In his October 21 contribution to NR's online edition, neo-con
David Frum says Congress should impose a federal sales tax
to alter U.S. eating habits. The target of his social engineering
tax is "calorific" soft drinks. He says the Feds
should tax soft drinks for the purpose of reducing Americans'
obesity. He got the idea from a recent visit to his native
Canada where he noticed that Canadians seem to be slimmer
than their fat southern neighbors. "What accounts for
this difference?" he wondered. He decided the difference
must be the size of "food portions." Because of
higher taxes, says Frum, Canadian food vendors offer "smaller
sizes in order to hold prices down." And that, he figures,
is why in Canada, "It is an [sic] unusual to see an adult
who is more than 10 or 15 pounds overweight, exceedingly rare
to see one who is more than 50 pounds, and freakish to see
an! overweight child." Frum argues that "conservatives
who favor (as almost all conservatives do favor) Medicare
and Medicaid need to ask themselves whether their easy libertarian
attitudes to the worst practices of the fast food industry
retains its [sic] relevance. Big Gulp drinks and super-sized
fries are making America sick - and you are paying the bill."

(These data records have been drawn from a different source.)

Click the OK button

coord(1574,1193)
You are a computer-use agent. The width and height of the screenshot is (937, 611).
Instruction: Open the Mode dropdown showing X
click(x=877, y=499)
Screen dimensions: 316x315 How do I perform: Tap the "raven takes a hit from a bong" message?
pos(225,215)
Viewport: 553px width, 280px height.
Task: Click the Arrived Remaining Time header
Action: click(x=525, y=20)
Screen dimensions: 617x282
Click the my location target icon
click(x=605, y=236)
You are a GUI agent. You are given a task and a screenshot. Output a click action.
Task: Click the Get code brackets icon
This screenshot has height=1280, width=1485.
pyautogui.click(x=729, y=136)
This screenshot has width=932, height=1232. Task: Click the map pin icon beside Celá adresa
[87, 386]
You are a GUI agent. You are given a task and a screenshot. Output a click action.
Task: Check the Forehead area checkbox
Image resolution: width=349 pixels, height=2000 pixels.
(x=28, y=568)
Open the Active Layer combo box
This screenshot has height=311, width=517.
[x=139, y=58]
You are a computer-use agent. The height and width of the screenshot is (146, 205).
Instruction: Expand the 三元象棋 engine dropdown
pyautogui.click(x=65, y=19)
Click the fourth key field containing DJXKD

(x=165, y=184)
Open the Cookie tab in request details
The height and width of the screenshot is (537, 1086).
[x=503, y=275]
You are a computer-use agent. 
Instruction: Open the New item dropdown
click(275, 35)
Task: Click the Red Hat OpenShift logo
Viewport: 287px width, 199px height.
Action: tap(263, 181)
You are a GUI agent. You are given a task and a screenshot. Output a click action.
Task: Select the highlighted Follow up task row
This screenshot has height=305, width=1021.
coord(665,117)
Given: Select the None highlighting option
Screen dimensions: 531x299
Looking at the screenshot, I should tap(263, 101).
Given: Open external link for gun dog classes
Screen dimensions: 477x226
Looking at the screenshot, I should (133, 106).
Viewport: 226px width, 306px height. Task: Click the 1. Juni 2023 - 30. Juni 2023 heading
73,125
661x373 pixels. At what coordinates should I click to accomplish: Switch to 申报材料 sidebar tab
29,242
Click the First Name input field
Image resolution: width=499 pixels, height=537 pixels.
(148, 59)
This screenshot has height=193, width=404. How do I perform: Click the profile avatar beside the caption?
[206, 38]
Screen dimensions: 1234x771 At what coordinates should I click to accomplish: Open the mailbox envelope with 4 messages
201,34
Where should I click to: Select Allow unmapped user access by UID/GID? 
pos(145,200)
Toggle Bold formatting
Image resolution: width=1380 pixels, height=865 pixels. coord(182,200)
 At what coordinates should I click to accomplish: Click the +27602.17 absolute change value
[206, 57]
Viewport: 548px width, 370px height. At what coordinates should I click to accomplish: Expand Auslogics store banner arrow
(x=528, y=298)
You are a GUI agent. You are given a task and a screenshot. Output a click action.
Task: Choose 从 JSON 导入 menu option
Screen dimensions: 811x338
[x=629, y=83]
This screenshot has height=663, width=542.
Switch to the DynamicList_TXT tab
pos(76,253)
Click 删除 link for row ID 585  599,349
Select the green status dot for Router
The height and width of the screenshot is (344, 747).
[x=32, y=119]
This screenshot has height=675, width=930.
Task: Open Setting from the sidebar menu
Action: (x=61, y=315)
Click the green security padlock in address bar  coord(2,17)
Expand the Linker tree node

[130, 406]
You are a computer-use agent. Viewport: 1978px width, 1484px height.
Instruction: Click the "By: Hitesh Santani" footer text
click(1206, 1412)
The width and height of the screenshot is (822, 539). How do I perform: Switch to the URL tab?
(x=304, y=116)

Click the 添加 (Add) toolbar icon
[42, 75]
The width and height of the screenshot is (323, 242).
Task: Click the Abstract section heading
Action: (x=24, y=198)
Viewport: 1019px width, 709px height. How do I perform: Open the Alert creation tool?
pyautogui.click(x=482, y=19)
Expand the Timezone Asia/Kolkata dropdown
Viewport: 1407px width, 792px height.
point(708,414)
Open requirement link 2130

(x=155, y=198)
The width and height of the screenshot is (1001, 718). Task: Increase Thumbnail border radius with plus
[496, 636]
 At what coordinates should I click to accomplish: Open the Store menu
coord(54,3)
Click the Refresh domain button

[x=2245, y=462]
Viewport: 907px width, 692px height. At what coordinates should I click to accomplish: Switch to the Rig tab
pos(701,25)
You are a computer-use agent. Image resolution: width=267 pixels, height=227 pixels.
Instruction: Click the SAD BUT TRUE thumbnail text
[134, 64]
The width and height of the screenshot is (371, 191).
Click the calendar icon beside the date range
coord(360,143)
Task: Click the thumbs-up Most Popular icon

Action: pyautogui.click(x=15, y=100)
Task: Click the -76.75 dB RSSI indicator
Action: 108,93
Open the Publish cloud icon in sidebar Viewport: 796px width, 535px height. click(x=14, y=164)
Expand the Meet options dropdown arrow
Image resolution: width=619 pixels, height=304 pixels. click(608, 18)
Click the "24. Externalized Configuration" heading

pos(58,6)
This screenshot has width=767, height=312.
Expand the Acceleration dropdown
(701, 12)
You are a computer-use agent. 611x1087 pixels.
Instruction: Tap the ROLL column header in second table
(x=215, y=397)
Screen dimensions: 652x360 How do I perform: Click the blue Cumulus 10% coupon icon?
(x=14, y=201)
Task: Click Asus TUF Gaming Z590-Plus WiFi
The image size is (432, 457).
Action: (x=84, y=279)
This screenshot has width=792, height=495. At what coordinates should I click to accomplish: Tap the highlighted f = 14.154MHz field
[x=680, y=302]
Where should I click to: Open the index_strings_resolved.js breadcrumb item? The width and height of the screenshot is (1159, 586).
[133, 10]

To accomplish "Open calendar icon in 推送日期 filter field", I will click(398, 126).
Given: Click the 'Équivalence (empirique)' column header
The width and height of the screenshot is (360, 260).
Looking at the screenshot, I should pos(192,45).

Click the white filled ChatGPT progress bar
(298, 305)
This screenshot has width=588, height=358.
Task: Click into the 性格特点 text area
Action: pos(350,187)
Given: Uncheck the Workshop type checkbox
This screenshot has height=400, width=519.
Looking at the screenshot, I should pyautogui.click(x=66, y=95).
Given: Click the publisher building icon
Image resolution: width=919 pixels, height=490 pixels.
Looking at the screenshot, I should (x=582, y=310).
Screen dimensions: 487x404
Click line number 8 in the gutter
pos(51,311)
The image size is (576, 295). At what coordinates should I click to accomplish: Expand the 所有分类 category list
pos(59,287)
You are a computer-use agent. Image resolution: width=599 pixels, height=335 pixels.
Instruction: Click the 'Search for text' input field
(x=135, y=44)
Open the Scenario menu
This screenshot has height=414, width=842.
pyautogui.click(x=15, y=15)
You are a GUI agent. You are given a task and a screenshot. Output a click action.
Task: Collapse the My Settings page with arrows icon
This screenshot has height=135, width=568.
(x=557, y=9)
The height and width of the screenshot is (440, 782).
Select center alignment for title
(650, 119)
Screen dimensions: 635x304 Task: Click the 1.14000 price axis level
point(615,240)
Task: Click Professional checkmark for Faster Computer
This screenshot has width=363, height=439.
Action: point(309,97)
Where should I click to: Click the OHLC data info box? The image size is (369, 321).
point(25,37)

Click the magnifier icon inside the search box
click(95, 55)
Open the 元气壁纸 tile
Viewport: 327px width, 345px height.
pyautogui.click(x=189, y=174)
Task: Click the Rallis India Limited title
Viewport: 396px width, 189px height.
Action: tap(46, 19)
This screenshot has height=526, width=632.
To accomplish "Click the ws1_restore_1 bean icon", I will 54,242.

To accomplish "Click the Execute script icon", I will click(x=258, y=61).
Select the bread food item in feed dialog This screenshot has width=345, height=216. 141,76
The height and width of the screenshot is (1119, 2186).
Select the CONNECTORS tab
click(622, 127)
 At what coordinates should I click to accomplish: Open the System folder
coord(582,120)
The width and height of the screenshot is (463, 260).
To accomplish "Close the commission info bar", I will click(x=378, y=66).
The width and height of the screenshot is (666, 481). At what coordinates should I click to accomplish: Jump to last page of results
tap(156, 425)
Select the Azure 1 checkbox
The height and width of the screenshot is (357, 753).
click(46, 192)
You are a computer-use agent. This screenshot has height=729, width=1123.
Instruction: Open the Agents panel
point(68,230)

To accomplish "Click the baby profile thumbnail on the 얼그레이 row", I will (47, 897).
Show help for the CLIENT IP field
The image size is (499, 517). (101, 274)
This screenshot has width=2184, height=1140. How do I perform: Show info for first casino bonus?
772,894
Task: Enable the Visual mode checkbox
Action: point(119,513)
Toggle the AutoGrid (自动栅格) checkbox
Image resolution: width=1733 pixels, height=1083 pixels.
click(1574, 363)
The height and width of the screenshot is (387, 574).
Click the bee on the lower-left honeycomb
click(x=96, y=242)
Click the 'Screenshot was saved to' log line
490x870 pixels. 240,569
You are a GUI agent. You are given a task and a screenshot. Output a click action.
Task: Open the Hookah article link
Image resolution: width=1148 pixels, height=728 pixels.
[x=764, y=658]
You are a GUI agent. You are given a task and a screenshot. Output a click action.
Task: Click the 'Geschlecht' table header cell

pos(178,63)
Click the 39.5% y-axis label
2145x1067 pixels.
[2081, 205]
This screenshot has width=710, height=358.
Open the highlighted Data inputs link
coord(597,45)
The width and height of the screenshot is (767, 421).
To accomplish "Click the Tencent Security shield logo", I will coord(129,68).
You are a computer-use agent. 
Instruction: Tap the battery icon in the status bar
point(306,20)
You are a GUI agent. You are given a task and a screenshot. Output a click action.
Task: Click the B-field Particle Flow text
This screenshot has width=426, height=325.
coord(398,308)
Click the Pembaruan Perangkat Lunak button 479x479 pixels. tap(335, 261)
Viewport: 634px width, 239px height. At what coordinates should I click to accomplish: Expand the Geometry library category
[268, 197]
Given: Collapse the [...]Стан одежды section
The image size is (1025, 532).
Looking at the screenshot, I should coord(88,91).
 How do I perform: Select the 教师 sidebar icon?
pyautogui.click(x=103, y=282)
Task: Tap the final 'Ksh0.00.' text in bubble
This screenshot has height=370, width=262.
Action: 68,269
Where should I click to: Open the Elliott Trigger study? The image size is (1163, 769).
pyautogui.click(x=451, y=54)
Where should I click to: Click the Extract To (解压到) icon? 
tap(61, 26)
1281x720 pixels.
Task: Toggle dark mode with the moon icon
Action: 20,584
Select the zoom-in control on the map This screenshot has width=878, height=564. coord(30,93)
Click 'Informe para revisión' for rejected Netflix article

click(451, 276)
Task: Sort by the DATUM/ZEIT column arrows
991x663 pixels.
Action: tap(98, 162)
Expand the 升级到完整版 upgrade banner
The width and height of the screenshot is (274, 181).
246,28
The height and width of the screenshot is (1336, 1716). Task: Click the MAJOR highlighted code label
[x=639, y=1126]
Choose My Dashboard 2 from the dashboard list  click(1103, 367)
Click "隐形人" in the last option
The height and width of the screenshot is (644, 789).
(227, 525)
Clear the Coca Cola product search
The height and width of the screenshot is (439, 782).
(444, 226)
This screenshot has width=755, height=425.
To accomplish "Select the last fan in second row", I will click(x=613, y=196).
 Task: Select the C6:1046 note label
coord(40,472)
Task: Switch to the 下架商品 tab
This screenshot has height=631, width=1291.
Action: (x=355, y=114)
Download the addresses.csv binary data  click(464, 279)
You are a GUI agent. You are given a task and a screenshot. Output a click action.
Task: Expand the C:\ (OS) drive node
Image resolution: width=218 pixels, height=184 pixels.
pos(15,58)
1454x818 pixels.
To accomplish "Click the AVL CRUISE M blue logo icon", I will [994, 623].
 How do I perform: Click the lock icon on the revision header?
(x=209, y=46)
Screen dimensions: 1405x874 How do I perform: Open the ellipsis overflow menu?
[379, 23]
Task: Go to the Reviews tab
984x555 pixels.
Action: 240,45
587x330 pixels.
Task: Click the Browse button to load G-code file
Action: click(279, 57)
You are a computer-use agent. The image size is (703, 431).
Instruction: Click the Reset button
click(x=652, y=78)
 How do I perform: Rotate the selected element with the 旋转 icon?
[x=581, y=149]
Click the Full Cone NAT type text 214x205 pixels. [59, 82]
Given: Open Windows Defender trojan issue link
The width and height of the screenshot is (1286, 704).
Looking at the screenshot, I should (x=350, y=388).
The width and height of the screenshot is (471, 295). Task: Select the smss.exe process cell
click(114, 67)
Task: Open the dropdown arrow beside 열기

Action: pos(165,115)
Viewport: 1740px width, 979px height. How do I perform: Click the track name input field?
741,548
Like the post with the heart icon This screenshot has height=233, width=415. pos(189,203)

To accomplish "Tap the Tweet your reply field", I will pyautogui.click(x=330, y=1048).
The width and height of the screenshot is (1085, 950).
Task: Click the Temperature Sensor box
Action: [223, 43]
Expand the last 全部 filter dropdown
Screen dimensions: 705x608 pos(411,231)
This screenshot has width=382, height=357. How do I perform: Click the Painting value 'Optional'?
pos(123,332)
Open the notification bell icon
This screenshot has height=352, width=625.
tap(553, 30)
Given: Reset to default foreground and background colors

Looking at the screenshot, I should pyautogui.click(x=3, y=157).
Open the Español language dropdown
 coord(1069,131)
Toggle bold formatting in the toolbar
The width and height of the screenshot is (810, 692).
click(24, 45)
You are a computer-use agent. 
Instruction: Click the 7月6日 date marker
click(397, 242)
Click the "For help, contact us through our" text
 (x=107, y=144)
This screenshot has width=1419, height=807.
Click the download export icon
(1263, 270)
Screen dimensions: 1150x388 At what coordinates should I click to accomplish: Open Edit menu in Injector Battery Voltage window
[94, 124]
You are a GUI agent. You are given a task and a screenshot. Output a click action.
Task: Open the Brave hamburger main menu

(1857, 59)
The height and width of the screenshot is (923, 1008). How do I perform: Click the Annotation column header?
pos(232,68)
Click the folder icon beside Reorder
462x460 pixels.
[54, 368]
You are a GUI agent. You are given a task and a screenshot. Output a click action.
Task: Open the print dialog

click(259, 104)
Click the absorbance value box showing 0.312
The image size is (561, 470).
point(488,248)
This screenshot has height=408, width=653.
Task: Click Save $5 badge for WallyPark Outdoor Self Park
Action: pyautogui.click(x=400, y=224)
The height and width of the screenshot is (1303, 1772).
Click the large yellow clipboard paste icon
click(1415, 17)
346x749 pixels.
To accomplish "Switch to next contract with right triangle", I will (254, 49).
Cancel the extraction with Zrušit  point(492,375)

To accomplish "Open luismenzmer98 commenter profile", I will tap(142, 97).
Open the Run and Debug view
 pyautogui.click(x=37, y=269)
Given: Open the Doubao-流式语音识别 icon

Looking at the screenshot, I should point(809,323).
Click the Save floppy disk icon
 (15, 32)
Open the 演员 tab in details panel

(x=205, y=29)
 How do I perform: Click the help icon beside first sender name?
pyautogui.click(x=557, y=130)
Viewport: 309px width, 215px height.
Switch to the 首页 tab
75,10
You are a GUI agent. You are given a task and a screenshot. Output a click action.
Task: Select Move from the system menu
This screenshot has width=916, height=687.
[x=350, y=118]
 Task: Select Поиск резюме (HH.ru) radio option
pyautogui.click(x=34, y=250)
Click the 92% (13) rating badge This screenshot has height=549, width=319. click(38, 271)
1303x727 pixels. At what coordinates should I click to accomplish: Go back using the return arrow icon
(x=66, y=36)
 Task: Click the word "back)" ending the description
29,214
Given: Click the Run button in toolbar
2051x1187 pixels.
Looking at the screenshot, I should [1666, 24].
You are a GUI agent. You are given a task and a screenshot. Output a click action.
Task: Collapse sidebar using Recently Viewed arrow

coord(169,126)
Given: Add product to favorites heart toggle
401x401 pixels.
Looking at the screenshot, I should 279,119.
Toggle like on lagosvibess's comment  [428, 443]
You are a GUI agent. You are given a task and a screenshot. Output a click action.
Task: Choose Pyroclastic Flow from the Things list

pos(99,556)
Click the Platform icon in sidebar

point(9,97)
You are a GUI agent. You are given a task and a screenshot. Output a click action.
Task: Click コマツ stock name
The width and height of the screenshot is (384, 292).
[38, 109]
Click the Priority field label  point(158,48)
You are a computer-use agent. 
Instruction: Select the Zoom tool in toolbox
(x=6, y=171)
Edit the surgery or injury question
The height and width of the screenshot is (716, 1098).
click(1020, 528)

That's what passes for conservatism at National Review - the
view that it is the proper business of the federal government
to manipulate food prices through taxes to influence eating
habits; that those eating habits are properly the focus of
federal attention; and that raising the price of soft drinks
will lower the body weight of consumers. Frum's logic is the
logic of the soft-headed Left and the total state: Because
the government pays for our healthcare, the government is
entitled to regulate individual behavior to contain those
healthcare costs.
Contrary to Frum's assertion, Medicare was stiffly opposed
by American conservatives when it was proposed by the liberal
Kennedy-Johnson administration in the 1960's. Barry Goldwater,
the American Medical Association, the National Association
of Manufacturers, and a host of right-of-center groups and
politicians sought to defeat it. One of Medicare's early incarnations
was defeated by a 49-44 Senate vote in 1964 after a protracted
battle. Sen. Goldwater, the GOP's presidential nominee, made
a special trip to Washington, D.C. from Arizona just to cast
his "no" vote. Arrayed in favor of Medicare were
the usual left-wing suspects, such as the AFL-CIO, the National
Council of Churches and noted left-wingers like Dr. Benjamin
Spock, Abraham Ribicoff, and liberal Republicans Gov. Nelson
Rockefeller and Sen. Jacob Javits. (Today, although Medicare
provides valuable health services to seniors, it is one of
the government's most heavi! ly abused programs, losing $23
billion to $30 billion a year through waste, fraud and abuse,
according to the inspector general of Health and Human Services.)
Frum's banalities expose not only his own ignorance of conservative
history and philosophy, but NR's unfocused political meandering
as well. If genuine traditionalist American conservatism is
alive anywhere in the U.S. today, it's not at National
Review.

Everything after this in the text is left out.